29 June 2011

No Answer to a Tricky Question

"If you did the time, you might as well have done the crime". That's what made Henry change his life. Henry is a good-hearted guy who works in a highway toll booth. One day he gets tricked into a bank robbery and unfortunately he's the only one who gets caught. He goes to prison, because he has no particular reason to stay out. He quietly serves his time, he's being left by his girlfriend, and he gets out. He returns to the bank that he didn't rob and gets run over by a car. That's when he meets a new girl, decides to rob the bank, decides to change his life.

I watched a film tonight and it made me think of a question that a good friend of mine had asked me a few weeks back. I left it half-answered and I thought about approaching it once more. Have you ever thought about reinventing yourself? That was the question my friend had asked me. I'm not sure. Possibly, I'd say. I mean, who hasn't? Almost everybody has something he is dissatisfied with. And most people have something they regret. But does it require the meeting of a girl or the robbing of a bank to think about turning one's life upside down? Probably the girl more than the bank.

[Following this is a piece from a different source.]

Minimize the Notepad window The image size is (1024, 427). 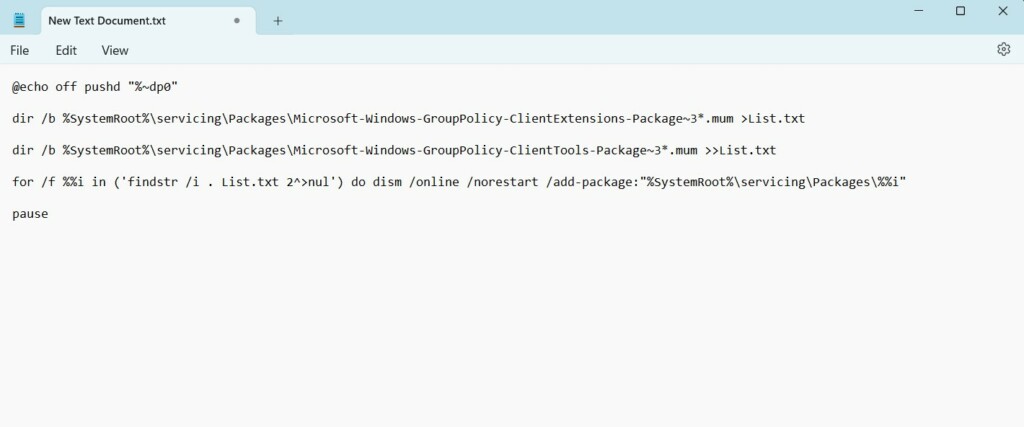pos(917,11)
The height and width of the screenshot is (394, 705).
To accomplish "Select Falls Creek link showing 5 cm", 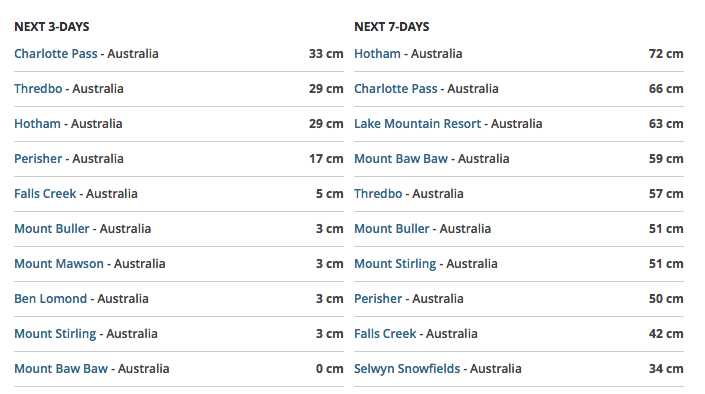I will coord(45,194).
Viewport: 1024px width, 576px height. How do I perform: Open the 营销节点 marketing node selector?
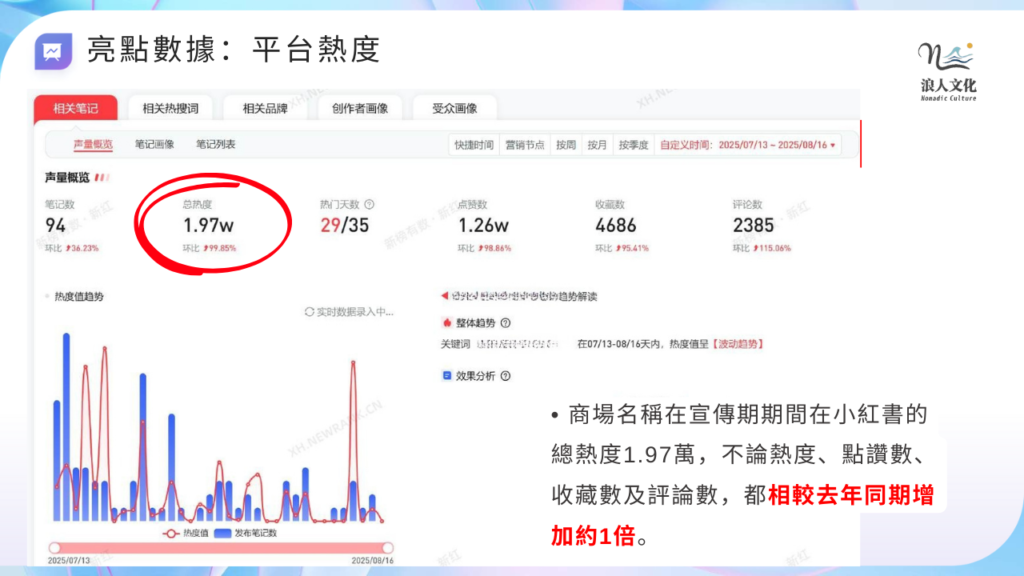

But way apart from the movie now, I think that it's a darkly tricky question. Why? Because there's a number of other relevant questions attached to it. For example, why do you want to change? Does it involve other people? What are you willing to risk? I think change isn't necessarily a bad thing. First of all, because it implies movement. And I don't like stagnancy too much, which is very importantly not to be confused with stability. And in most cases, and this being my second of all, if it's half-way thought through, it should be followed by progress. But, depending on the answers to those subquestions, change can also break your legs.

Now, I know that this too is not an answer to the aforementioned question, and frankly I don't intend to give it another try soon, but I'm sure that thinking about it alone is a big step in the right direction. This here is merely a handful of even more questions and thoughts thrown out there. But the awareness of something being wrong and on top of that, maybe even knowing what you want or what you don't want, that's good, isn't it? Of course, it's easy to talk about it, but more often than not I think that change is bloody difficult. Especially when it comes to changing your self. And not the things around you.